A Columbia Falls High School student was suspended last week after inadvertently bringing a hunting rifle to school.
Demari DeReu, a 16-year-old junior, was suspended Dec. 1 and likely faces expulsion after telling school officials about the gun she had forgotten to remove from the trunk of her car.
She had gone hunting over Thanksgiving weekend with family friends.
They had taken a friend’s pickup truck, and when they returned, the friend had put DeReu’s unloaded rifle in the trunk of her car and the rest of her hunting gear up front. She forgot about the gun when she unloaded her gear at home.
The following Wednesday, the school announced during first period that contraband-sniffing dogs were at school. Only then did DeReu remember the rifle in her car, which was parked in the school parking lot.
“I was glad I don’t have to worry about that. I don’t drink. I don’t do drugs,” she recalled thinking to herself. Then she thought, “Did I get my rifle out of my trunk?”
She said she remembers a teacher — she can’t remember who — telling her that in some cases, the school would allow students to move their cars off school grounds if they took an absence. It seemed better than getting in trouble should the dog find the gun, so DeReu asked her teacher if she could move her car.
He said no, so instead she asked to call Alan Robbins, the high school principal, to explain the situation.
“I couldn’t get ahold of Mr. Robbins — he was checking lockers — so I told the secretary my hunting rifle was in the car, not loaded and with no ammunition, and wanted to see if I can move my car,” DeReu said. “She said she’d get the message to him right away.”
The next thing DeReu knew, Assistant Principal Scott Gaiser was escorting her from the classroom.
She said he told her she was suspended as of that moment and was facing expulsion for a minimum of 21 days after an expulsion hearing, which is scheduled for 6 p.m. Monday.
Immediately suspending and then expelling students found with guns on school property are part of the school district’s policy.

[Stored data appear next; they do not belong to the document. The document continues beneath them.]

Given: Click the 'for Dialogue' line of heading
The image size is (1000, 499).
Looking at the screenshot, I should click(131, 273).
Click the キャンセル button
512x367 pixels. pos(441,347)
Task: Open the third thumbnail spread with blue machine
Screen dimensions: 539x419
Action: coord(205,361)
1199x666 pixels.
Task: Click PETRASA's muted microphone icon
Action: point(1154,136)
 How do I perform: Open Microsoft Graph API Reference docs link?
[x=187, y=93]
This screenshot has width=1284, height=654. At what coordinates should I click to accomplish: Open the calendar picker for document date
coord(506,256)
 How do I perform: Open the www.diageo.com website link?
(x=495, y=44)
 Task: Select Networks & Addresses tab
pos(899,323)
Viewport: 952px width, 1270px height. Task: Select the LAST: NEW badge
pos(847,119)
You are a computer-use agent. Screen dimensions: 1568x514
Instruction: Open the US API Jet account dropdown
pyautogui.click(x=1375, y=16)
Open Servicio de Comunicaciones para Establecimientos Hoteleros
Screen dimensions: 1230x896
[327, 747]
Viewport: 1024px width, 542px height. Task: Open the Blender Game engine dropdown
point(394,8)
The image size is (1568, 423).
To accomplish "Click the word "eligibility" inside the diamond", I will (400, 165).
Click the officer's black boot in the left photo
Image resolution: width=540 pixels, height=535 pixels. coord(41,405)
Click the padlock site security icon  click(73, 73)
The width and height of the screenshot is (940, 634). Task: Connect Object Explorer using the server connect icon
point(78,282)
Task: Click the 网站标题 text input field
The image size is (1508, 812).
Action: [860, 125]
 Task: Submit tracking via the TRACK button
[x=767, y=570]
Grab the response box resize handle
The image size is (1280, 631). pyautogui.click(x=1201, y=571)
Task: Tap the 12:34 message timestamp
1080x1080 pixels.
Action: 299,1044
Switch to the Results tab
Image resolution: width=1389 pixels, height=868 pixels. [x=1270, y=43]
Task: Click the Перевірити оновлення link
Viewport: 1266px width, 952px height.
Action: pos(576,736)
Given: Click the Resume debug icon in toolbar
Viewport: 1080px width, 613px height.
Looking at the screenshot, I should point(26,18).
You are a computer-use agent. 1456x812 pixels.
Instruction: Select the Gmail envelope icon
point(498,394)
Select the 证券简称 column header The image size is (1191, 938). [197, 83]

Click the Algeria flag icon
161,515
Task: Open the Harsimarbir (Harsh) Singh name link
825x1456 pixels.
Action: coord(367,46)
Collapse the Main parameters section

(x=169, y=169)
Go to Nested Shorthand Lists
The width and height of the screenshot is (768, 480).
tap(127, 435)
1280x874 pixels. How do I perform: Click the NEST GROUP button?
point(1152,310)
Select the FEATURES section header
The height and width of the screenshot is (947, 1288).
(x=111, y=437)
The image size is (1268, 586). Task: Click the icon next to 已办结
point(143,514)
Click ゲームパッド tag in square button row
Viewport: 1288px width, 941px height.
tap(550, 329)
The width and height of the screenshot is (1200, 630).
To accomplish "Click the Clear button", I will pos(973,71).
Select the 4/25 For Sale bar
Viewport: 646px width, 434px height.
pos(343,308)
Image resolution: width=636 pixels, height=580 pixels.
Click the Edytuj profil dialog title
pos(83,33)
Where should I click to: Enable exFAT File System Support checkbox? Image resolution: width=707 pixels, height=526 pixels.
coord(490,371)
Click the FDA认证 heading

Superintendent Michael Nicosia would not discuss the specifics of DeReu’s case but talked about the policy, which is based on state policy crafted by the Montana School Boards Association.
That policy says the school board “will expel any student who uses, possess, controls or transfers a firearm or any object that can reasonably be considered a firearm at any setting that is under control and supervision of the District.”
The policy also says students in those circumstances will be expelled for at least one calendar year, although trustees may modify the term of the expulsion on a case-by-case basis, Nicosia said.
The district doesn’t see any way around the expulsion clause, which is based on the federal Gun-Free Schools Act, he added.
The 1994 law says each state that receives federal funding must have a law requiring schools to expel for at least one year students who have brought or possessed a firearm at school.
The federal law does, however, allow school districts to modify the expulsion requirements on a case-by-case basis.
That means DeReu almost certainly will be expelled at Monday’s hearing — but it’s unlikely she’ll be expelled for the duration called for in the federal law.
“It would not be uncommon for a lesser penalty to be enforced,” said Lance Melton, executive director of the Montana School Boards Association. District policy “starts with the assumption that you definitely have to take action, but you can modify the length [of the expulsion].”
However long the expulsion is, in a situation like this, “a student’s days of suspension will count toward that,” Nicosia said.
“Our school board is a group of very good, child-centered people who aren’t going to make it difficult on the child for making a mistake. That’s not their history. Nor will it be the recommendation ever from the administration” to expel a student in DeReu’s situation for the duration laid out in the law.
DeReu’s isn’t the first such case the Columbia Falls School District has handled, Nicosia said.
“The board has worked through it and tried its best to modify the policy so that there is some leeway or some way that the board can react in those kinds of situations,” he said.
While the federal law might work in some areas of the country, it doesn’t work in Montana, a state where hunting is so common, Nicosia said.
“I’ve heard people say, ‘This isn’t inner-city Los Angeles; this is Montana,’” he said. “A law that covers everyone the same generally isn’t a very good law.”
One gun-rights advocate expressed doubt about whether the law actually requires districts to expel a student at all.
Gary Marbut, president of the Montana Shooting Sports Association, said he wasn’t sure whether the law is flawed or if the flaw was in the district’s interpretation of it.
Marbut launched an e-mail campaign on DeReu’s behalf Tuesday, urging people to attend the expulsion hearing and picket before the meeting starts with signs reading “Free Demari DeReu.”
After receiving e-mailed responses from Marbut’s campaign, the district scheduled a meeting with DeReu and her parents Tuesday evening.
“My goal is the outcome will be that the girl get an apology from the school board [for] getting roughed up by the process and that she get no more than a verbal warning,” Marbut said. “My position is she has learned everything she needs to learn from this. The lesson is handled.”
DeReu said that while she already knew of the district’s no-gun policy, the lesson has been even more deeply impressed on her.
“There are not really any harsh feelings [toward the district], but I really wish they’d re-evaluate it,” she said.